Brief:
Copy exactly the stretch of data below from the line with "Open the Object Mode dropdown" through the line with "The width and height of the screenshot is (1474, 812).", including both of those lines.

Dataset excerpts
****************

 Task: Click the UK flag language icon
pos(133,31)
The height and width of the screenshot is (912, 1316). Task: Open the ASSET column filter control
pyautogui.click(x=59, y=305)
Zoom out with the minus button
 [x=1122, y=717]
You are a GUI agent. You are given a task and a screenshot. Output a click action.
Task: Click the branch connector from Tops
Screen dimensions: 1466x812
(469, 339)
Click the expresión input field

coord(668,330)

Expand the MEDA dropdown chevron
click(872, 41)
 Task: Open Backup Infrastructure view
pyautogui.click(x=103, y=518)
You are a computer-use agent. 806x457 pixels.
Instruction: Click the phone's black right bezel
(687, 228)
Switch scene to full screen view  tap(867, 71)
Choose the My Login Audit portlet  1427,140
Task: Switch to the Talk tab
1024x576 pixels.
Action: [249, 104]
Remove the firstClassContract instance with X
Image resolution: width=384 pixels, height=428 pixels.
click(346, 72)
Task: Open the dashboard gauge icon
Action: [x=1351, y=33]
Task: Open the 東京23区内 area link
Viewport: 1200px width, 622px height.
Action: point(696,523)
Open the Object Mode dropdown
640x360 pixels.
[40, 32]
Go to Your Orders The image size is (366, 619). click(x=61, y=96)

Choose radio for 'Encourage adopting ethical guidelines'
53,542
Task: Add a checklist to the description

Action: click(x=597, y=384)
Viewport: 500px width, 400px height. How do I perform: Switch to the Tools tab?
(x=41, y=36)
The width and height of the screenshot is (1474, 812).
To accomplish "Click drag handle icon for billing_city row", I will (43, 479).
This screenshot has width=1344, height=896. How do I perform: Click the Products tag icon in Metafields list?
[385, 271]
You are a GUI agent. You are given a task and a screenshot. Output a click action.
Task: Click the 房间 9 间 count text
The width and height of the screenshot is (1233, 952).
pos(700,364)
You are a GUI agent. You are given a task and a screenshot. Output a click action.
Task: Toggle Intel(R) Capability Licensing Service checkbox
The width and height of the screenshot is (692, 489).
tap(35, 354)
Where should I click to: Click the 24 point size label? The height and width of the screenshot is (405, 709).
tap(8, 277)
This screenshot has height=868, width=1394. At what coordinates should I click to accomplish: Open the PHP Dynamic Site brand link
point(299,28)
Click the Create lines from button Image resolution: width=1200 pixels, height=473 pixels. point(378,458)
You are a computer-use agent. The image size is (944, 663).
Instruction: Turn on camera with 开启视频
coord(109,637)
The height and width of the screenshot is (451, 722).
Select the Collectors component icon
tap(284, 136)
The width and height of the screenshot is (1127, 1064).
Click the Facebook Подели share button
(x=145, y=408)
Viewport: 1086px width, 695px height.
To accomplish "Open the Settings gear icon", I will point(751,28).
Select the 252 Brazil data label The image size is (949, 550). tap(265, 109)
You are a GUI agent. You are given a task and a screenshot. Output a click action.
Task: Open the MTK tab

****************

Task answer:
Open the Object Mode dropdown
640x360 pixels.
[40, 32]
Go to Your Orders The image size is (366, 619). click(x=61, y=96)

Choose radio for 'Encourage adopting ethical guidelines'
53,542
Task: Add a checklist to the description

Action: click(x=597, y=384)
Viewport: 500px width, 400px height. How do I perform: Switch to the Tools tab?
(x=41, y=36)
The width and height of the screenshot is (1474, 812).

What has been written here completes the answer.